I am wholesaling Ross Rounds sections in cartons of 24 for $4 each and have not had any resistance. I know of another doing the same. Well completed Ross Round sections weigh between 9.5 and 10 ounces. However, most average around 8.5 ounces.

Savanaha (spelling ? As in Georgia.) is wholesaling 12-16 ounce cut comb sections in cartons of 12 for $7.25 each, and 12 ounce jars of chunk honey for $5.50. They told me they would love to sell Ross Rounds as they are much easier to ship than cut comb, but they can't find a reliable supplier!


----------



## fat/beeman (Aug 23, 2002)

Hi Loyd
I have been selling ross rounds for 5.00 in large lots. have no problem sell them.
by the way I bought some of them way back in 1978 and 99 % is still in service of cource had to add to amount over the yrs. do you remember the first ones with red ends on them still use them. wish I could get a break on buying more and on the rings.
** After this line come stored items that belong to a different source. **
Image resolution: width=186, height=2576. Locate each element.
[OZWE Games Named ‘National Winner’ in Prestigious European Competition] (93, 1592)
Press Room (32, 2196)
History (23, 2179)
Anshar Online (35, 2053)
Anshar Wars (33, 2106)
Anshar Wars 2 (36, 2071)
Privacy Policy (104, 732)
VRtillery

I am a commercial queen breeder so I limit my honey production to high end comb.
Don


----------



## [email protected] (Aug 1, 2004)

Anybody have Rounds for sale in lots of at least 100? I have a high demand and may soon be sold out...although I will produce 3,500 or so this year.


----------



## fat/beeman (Aug 23, 2002)

I might be interested in tradeing some rings and lids for some filled out ones always like to trade if possible. got about all I can produce sold as them come off.If you could find it your heart to cut me a good price. might produce for you too.
Don
my rounds are in high demand as I don't use any strips and been chemical free since 1992 health food stores are on top of it.


----------